DATASET RECORDS:
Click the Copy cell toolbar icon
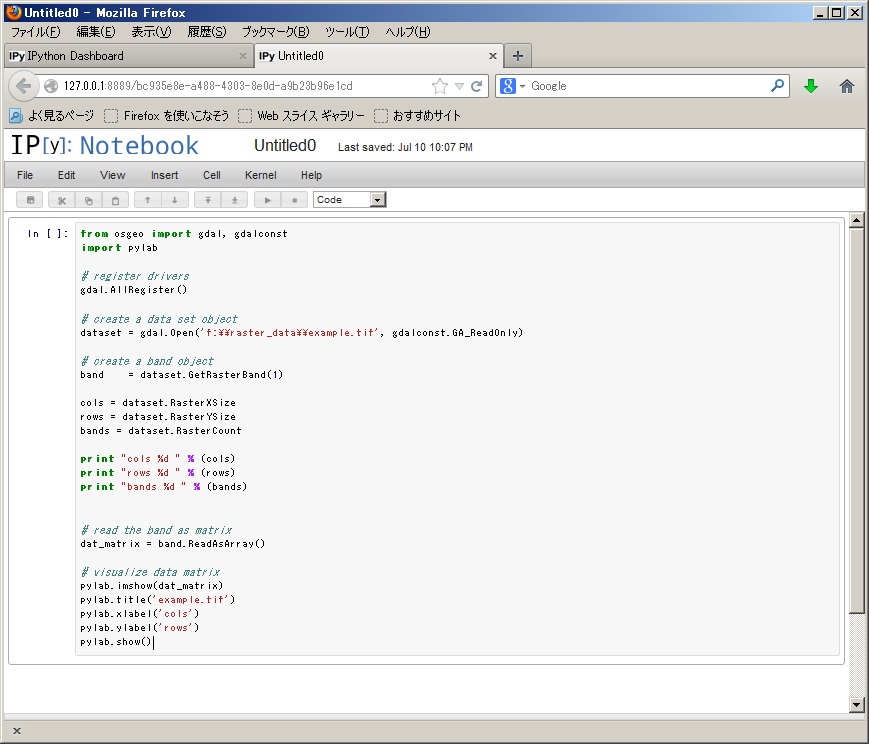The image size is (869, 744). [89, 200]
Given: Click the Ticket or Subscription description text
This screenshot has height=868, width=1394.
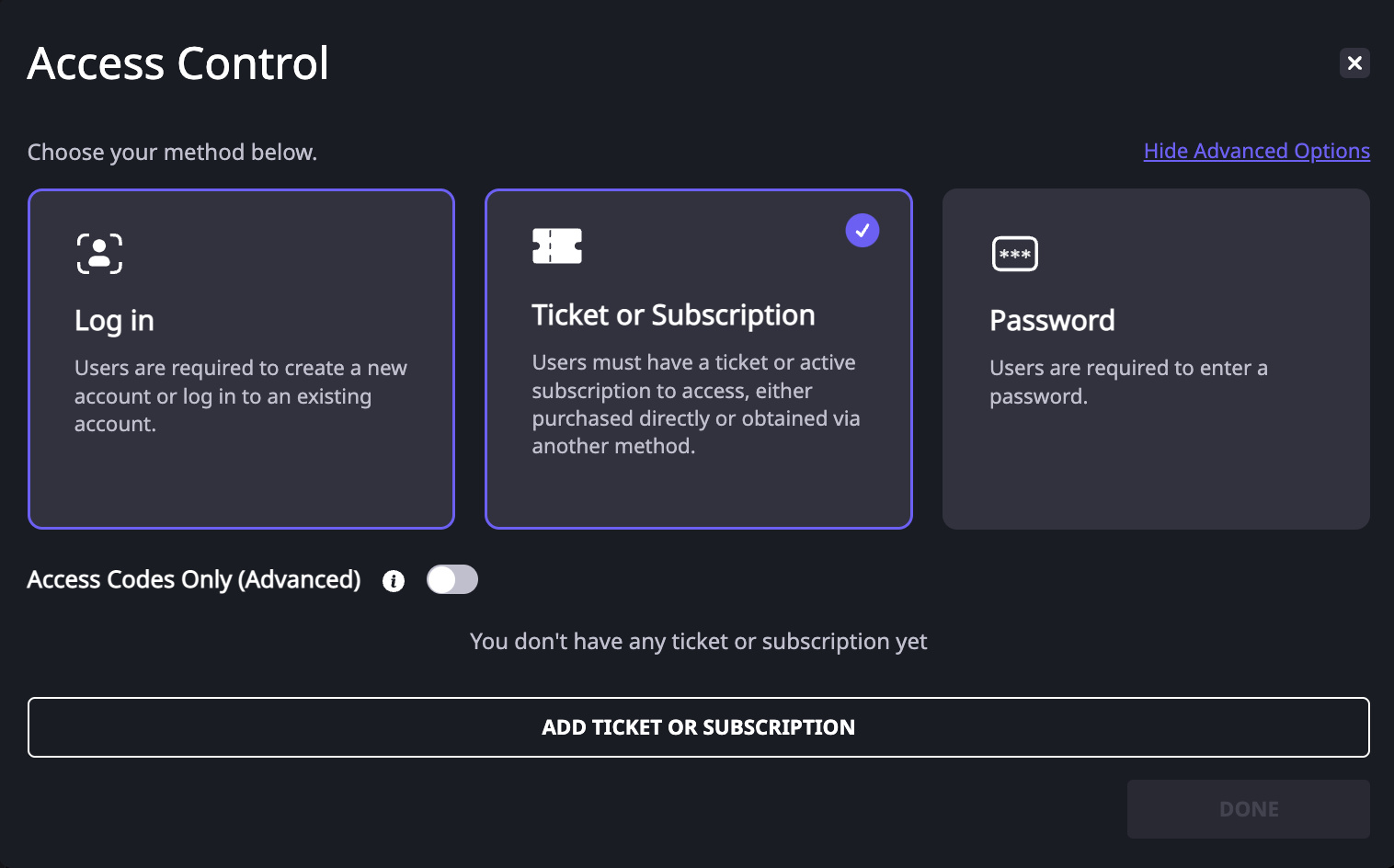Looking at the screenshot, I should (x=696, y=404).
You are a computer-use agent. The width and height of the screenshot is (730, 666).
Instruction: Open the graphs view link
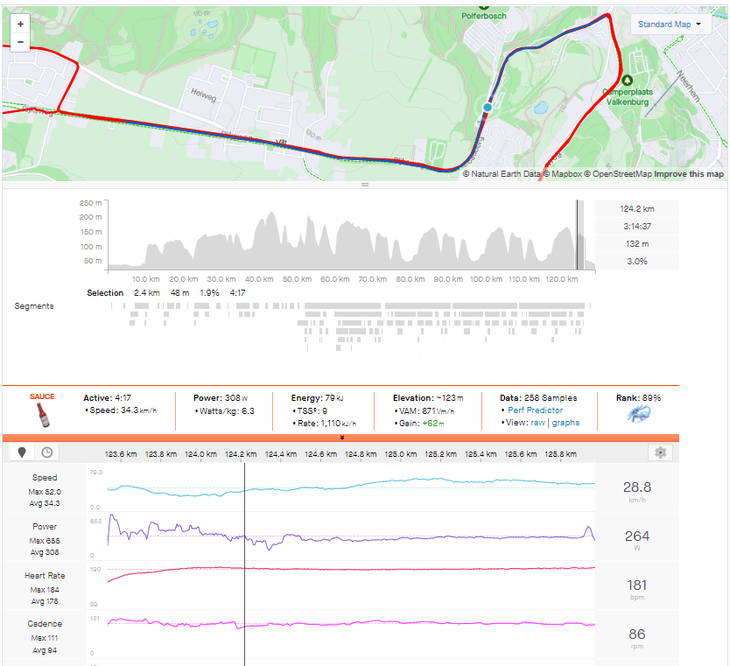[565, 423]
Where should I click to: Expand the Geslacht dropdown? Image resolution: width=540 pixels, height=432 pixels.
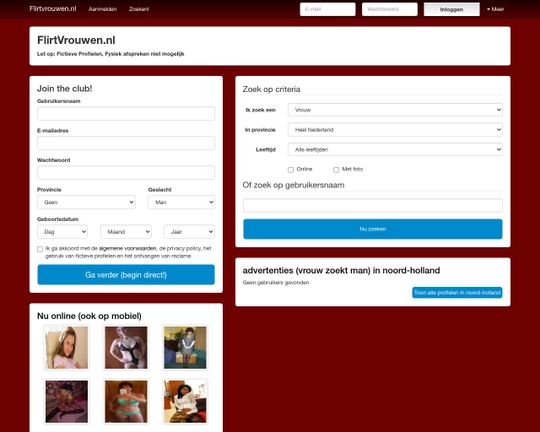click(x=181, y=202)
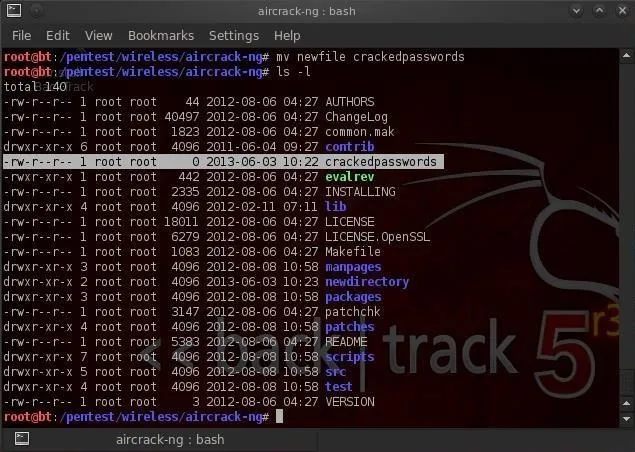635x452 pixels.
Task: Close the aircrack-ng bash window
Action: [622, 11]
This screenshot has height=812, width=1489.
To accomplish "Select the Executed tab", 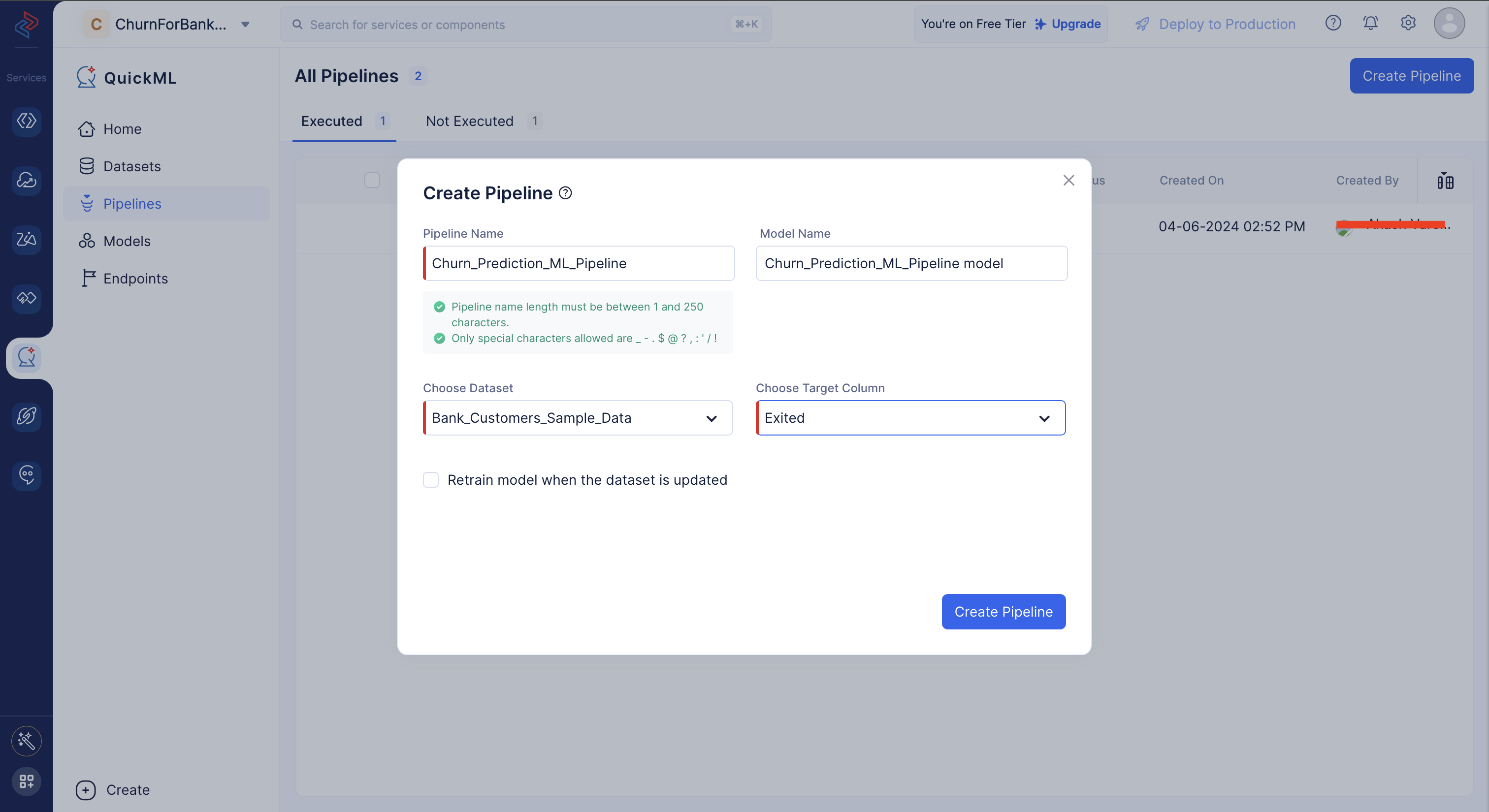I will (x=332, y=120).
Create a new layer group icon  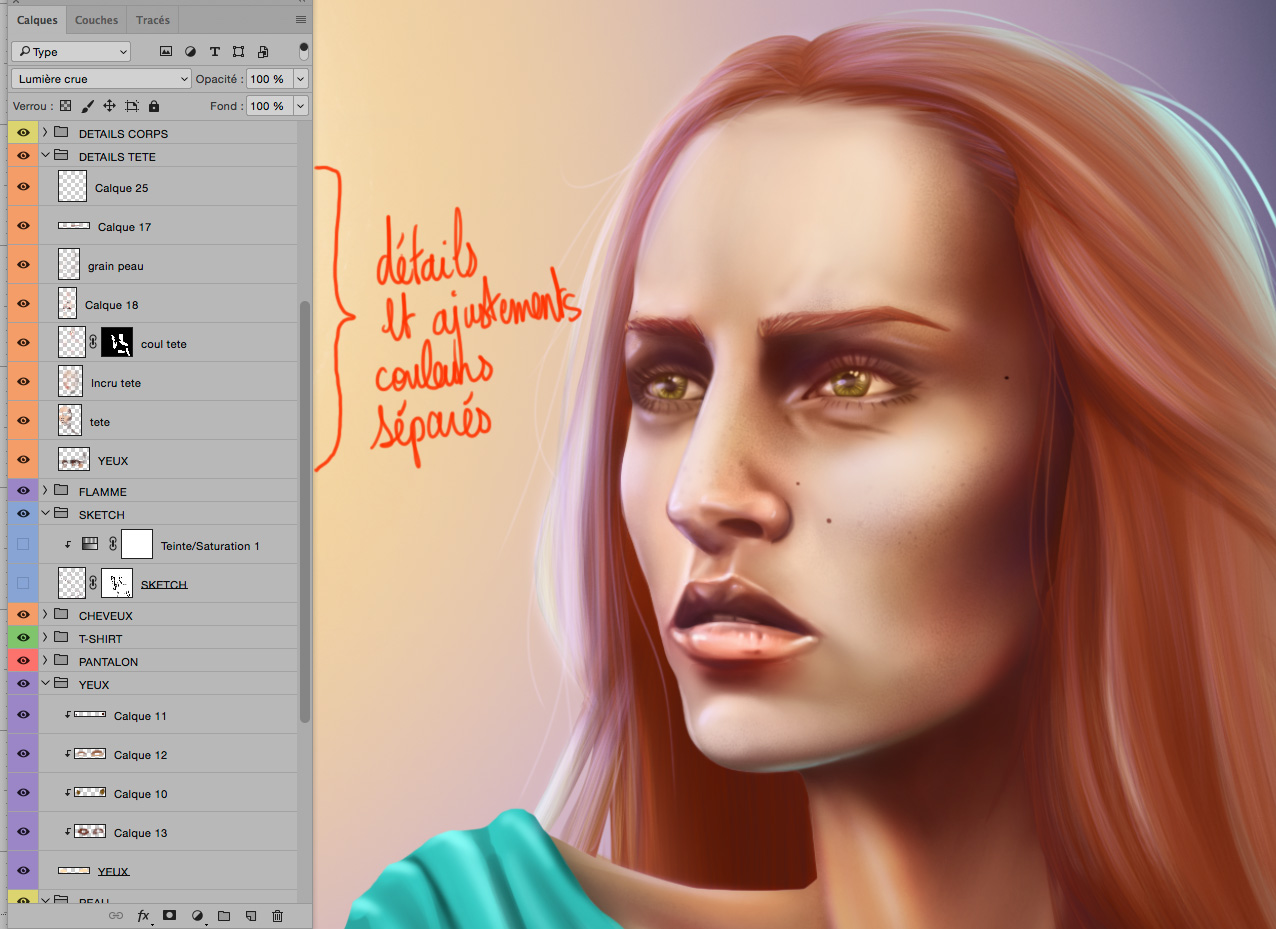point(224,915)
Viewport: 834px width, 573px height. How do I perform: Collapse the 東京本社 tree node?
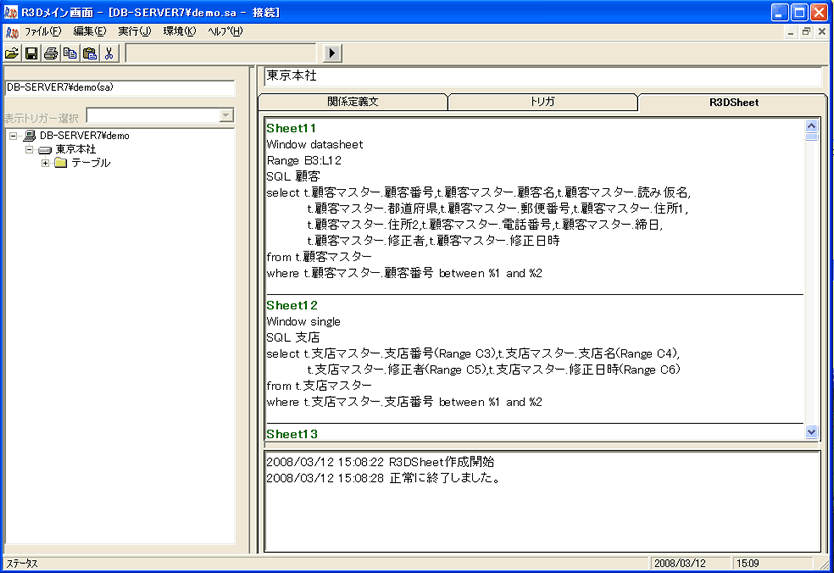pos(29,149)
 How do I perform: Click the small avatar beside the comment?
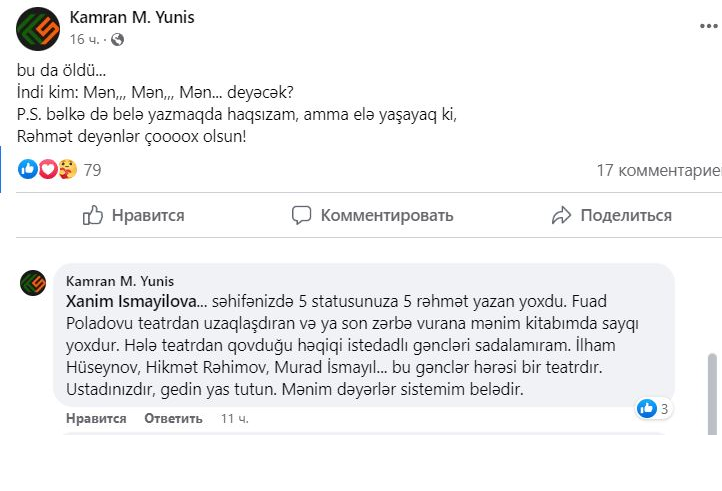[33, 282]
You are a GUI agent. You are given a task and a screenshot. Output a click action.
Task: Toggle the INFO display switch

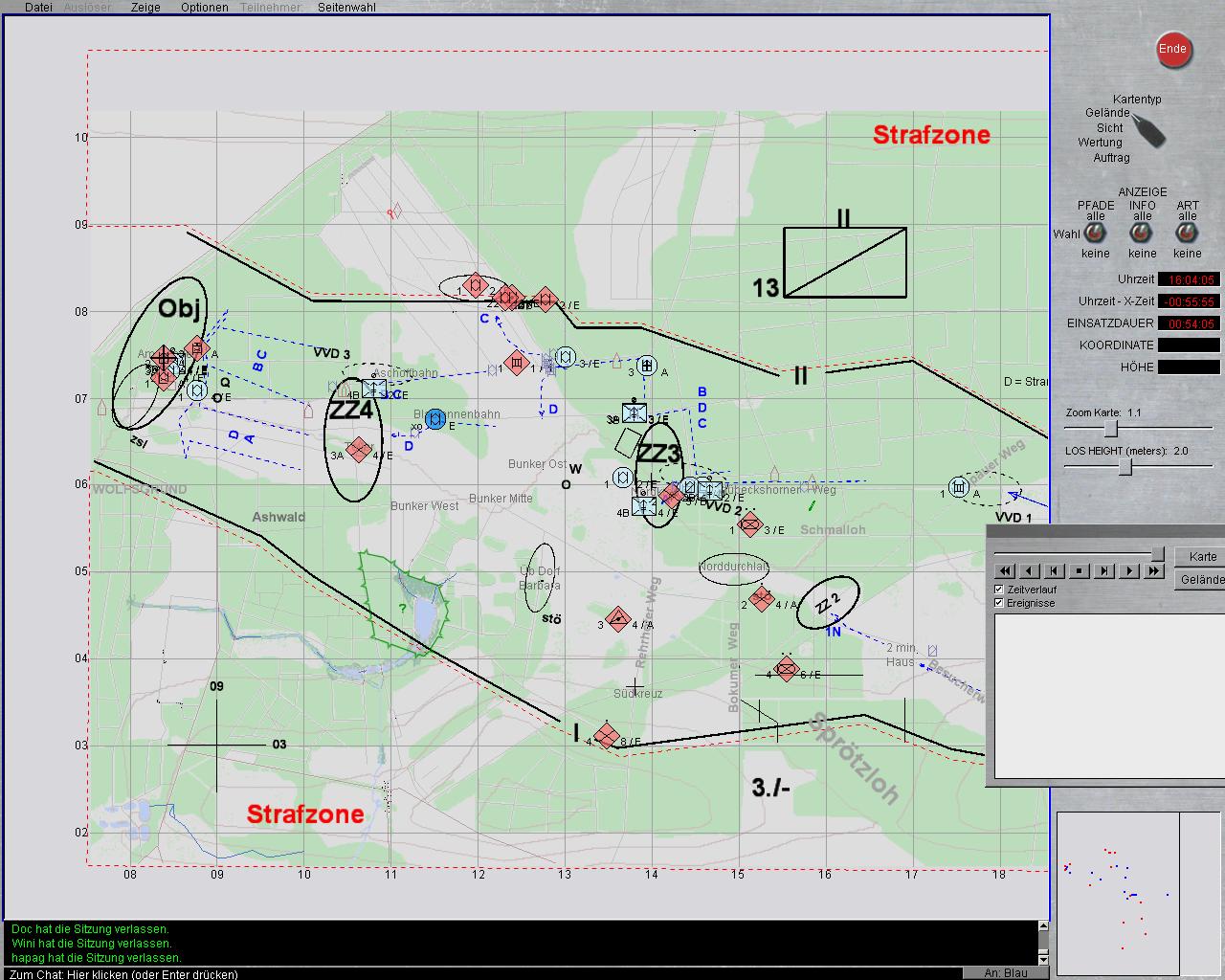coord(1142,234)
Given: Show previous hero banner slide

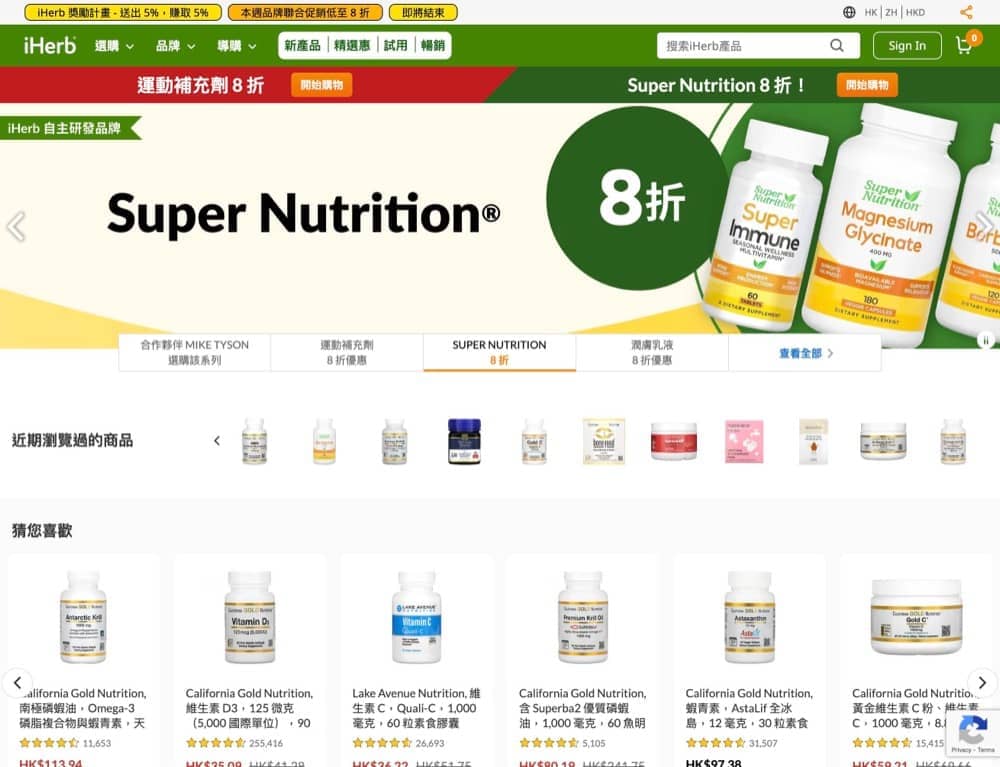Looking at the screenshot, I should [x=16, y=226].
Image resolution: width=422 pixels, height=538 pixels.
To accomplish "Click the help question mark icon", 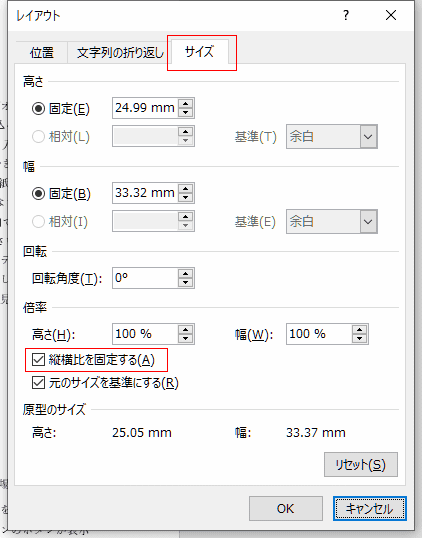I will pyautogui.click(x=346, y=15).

EXERCISE GOAL: Give back, exactly and without pictures, the stretch of the records above from the line containing "Viewport: 834px width, 573px" through the line containing "You are a GUI", with both end lines included.

EXPECTED ANSWER:
Viewport: 834px width, 573px height. How do I perform: Collapse the 東京本社 tree node?
pos(29,149)
 How do I perform: Click the small avatar beside the comment?
[33, 282]
You are a GUI agent. You are given a task and a screenshot. Output a click action.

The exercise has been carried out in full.